▼

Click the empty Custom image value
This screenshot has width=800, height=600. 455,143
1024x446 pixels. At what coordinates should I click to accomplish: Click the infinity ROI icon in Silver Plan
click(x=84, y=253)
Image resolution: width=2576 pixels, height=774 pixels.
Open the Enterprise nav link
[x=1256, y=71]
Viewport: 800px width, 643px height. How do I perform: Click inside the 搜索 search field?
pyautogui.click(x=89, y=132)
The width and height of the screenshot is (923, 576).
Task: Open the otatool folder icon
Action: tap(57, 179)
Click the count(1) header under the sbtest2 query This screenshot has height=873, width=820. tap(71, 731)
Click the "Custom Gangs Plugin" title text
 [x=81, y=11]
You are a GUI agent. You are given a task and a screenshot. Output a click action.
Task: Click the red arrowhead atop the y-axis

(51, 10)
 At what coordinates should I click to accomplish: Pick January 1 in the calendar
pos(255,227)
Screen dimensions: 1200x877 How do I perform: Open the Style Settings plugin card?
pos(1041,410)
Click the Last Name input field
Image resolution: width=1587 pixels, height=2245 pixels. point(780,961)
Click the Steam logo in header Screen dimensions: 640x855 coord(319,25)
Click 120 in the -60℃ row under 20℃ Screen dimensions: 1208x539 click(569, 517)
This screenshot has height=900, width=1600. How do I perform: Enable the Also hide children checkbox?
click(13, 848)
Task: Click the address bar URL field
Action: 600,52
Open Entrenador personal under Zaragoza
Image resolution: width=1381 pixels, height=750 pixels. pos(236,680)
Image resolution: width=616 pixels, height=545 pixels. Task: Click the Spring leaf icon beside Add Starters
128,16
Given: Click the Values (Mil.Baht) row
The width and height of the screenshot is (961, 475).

▲

PROBLEM REQUIREMENTS - The answer must be the full listing, copied exactly.

ANSWER -
Click the empty Custom image value
This screenshot has width=800, height=600. 455,143
1024x446 pixels. At what coordinates should I click to accomplish: Click the infinity ROI icon in Silver Plan
click(x=84, y=253)
Image resolution: width=2576 pixels, height=774 pixels.
Open the Enterprise nav link
[x=1256, y=71]
Viewport: 800px width, 643px height. How do I perform: Click inside the 搜索 search field?
pyautogui.click(x=89, y=132)
The width and height of the screenshot is (923, 576).
Task: Open the otatool folder icon
Action: tap(57, 179)
Click the count(1) header under the sbtest2 query This screenshot has height=873, width=820. tap(71, 731)
Click the "Custom Gangs Plugin" title text
 [x=81, y=11]
You are a GUI agent. You are given a task and a screenshot. Output a click action.
Task: Click the red arrowhead atop the y-axis

(51, 10)
 At what coordinates should I click to accomplish: Pick January 1 in the calendar
pos(255,227)
Screen dimensions: 1200x877 How do I perform: Open the Style Settings plugin card?
pos(1041,410)
Click the Last Name input field
Image resolution: width=1587 pixels, height=2245 pixels. point(780,961)
Click the Steam logo in header Screen dimensions: 640x855 coord(319,25)
Click 120 in the -60℃ row under 20℃ Screen dimensions: 1208x539 click(569, 517)
This screenshot has height=900, width=1600. How do I perform: Enable the Also hide children checkbox?
click(13, 848)
Task: Click the address bar URL field
Action: 600,52
Open Entrenador personal under Zaragoza
Image resolution: width=1381 pixels, height=750 pixels. pos(236,680)
Image resolution: width=616 pixels, height=545 pixels. Task: Click the Spring leaf icon beside Add Starters
128,16
Given: Click the Values (Mil.Baht) row
The width and height of the screenshot is (961, 475).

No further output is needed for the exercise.